TASK TO COMPLETE: Could you retype the data below word for word, from its very beginning through the line containing "Action: [x=780, y=732]"?

————

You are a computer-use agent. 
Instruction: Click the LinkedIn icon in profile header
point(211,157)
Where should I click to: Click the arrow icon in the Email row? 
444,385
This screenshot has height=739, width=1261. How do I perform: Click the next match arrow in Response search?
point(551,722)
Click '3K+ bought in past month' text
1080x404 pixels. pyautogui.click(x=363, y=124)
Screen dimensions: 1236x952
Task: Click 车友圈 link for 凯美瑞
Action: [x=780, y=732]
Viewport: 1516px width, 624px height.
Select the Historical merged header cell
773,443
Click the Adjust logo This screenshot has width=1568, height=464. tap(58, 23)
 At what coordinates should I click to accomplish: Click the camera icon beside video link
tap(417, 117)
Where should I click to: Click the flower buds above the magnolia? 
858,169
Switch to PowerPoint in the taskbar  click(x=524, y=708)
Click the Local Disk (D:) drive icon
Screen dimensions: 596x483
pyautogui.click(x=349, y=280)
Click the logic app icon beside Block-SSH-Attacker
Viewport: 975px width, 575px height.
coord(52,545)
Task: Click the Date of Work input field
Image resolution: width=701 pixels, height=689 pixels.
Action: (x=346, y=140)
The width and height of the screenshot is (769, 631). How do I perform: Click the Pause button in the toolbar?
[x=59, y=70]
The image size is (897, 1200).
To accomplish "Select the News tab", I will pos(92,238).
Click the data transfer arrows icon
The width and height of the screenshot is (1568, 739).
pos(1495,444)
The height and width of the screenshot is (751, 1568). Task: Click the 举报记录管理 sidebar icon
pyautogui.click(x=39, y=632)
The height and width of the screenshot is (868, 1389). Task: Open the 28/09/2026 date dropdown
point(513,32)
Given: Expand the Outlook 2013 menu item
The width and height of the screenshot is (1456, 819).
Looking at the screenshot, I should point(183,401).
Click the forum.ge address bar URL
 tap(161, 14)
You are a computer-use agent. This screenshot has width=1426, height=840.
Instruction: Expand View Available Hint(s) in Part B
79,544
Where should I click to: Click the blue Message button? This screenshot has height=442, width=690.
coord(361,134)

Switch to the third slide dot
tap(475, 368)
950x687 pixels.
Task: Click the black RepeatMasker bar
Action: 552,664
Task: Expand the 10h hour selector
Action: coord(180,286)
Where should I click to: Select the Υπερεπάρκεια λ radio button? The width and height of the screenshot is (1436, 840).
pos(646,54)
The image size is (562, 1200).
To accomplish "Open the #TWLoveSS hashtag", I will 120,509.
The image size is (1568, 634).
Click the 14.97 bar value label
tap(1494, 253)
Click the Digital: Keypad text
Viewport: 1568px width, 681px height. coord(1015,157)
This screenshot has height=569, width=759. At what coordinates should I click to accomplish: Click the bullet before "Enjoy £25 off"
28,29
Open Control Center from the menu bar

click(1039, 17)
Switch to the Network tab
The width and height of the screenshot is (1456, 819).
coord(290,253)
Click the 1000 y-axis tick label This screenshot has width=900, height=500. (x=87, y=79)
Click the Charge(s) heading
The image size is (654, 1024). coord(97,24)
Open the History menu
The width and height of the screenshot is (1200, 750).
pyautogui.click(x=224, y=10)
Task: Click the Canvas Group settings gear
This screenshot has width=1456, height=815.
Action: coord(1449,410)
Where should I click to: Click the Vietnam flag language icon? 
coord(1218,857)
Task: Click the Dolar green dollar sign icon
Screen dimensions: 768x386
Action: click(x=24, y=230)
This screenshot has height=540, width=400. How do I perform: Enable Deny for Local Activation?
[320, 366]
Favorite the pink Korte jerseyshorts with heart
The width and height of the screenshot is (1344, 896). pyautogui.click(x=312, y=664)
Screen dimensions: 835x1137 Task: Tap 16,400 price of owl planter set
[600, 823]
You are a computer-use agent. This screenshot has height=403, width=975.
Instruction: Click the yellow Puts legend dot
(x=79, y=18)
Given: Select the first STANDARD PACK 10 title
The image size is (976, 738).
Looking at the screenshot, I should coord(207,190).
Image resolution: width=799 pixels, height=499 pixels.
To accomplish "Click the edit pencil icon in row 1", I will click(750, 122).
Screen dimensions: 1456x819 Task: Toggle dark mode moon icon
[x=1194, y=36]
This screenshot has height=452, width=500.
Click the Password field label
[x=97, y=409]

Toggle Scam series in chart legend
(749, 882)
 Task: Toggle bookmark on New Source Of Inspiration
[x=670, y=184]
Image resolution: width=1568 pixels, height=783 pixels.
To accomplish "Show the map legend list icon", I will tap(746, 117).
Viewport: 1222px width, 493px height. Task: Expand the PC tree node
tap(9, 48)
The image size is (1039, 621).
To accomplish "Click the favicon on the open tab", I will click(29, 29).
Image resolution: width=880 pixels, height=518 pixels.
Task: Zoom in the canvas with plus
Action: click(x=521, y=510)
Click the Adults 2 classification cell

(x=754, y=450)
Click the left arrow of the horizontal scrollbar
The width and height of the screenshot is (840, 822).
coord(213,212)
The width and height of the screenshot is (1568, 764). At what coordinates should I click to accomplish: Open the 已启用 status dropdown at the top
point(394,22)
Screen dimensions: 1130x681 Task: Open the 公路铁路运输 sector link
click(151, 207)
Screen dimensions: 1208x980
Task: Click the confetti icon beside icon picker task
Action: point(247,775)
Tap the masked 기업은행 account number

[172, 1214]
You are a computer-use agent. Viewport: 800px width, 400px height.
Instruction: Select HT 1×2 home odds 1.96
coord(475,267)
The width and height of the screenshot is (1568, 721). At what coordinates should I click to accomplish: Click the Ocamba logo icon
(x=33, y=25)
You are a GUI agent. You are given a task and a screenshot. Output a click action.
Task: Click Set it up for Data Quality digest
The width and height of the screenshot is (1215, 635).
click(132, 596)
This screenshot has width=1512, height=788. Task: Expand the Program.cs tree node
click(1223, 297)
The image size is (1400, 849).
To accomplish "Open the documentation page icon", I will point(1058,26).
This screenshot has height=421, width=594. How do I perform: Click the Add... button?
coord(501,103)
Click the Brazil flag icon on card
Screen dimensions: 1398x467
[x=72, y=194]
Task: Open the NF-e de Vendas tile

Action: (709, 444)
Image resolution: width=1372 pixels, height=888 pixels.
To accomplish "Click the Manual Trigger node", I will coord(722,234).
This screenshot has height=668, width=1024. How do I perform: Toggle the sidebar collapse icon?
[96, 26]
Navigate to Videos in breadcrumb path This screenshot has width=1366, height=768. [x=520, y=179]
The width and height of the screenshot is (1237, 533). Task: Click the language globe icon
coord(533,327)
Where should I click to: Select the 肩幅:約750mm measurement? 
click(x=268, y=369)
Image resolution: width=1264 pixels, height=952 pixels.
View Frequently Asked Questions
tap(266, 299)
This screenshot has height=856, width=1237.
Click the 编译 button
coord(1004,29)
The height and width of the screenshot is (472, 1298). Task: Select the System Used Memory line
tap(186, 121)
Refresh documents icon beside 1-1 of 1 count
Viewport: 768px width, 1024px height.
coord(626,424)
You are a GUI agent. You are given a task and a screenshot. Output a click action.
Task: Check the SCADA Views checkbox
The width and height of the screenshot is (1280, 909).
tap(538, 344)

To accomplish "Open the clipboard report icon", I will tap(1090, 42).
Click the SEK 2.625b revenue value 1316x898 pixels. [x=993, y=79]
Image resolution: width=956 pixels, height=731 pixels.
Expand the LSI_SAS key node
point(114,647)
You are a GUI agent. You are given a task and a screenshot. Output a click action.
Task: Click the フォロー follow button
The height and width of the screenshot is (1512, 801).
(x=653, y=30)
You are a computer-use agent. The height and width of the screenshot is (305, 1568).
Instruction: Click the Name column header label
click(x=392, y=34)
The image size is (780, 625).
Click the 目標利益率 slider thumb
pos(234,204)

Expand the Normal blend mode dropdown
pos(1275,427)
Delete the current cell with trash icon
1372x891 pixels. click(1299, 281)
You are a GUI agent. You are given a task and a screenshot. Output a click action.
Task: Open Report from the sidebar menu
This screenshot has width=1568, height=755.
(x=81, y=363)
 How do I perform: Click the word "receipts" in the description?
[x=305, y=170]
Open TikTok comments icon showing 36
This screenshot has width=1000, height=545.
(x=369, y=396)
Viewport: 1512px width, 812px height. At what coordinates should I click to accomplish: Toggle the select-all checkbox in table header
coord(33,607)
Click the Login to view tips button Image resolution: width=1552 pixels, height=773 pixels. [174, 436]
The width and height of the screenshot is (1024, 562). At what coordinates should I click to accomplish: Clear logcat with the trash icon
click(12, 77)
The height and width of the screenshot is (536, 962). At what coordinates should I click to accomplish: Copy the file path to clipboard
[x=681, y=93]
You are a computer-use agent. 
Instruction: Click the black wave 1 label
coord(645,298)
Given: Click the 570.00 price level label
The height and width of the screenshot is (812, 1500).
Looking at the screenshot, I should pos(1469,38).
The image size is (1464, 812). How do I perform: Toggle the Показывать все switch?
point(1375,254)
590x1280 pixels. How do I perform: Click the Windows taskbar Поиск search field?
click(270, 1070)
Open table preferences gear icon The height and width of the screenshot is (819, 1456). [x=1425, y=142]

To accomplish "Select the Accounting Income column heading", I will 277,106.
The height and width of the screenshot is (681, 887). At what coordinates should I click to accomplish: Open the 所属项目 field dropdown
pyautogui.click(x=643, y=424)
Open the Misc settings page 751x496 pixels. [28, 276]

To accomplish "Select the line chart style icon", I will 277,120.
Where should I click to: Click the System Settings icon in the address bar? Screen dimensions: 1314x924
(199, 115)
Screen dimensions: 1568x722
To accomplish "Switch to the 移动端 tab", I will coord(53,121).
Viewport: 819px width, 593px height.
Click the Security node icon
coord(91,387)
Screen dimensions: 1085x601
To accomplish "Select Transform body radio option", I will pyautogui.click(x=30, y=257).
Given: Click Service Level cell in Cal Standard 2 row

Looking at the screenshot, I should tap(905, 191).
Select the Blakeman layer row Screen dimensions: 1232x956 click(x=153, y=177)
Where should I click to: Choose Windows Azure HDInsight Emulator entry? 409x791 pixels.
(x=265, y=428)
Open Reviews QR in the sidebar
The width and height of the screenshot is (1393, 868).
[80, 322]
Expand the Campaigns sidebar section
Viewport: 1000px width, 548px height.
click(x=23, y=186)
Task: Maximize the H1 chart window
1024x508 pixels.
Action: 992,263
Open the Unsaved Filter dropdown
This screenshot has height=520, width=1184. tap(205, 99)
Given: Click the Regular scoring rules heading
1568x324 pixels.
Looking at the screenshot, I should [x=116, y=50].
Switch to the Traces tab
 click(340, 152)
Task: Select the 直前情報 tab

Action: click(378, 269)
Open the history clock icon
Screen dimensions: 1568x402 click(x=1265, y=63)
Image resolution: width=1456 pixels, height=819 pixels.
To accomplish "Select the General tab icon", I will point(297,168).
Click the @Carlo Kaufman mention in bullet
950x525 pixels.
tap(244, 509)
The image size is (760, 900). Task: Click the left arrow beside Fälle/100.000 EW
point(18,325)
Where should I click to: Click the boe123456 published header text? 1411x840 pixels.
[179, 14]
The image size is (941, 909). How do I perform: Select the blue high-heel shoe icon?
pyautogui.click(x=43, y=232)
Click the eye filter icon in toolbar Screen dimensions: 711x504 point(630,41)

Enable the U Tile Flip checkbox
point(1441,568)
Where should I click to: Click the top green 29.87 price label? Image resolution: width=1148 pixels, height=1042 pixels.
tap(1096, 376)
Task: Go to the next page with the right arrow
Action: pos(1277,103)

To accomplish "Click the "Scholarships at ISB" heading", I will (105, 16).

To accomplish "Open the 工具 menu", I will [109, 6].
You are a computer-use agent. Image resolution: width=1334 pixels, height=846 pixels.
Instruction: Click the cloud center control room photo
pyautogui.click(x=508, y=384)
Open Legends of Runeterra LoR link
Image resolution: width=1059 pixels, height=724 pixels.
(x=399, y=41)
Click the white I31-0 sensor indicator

————

RESPONSE TO THE EXERCISE:
You are a computer-use agent. 
Instruction: Click the LinkedIn icon in profile header
point(211,157)
Where should I click to: Click the arrow icon in the Email row? 
444,385
This screenshot has height=739, width=1261. How do I perform: Click the next match arrow in Response search?
point(551,722)
Click '3K+ bought in past month' text
1080x404 pixels. pyautogui.click(x=363, y=124)
Screen dimensions: 1236x952
Task: Click 车友圈 link for 凯美瑞
Action: [x=780, y=732]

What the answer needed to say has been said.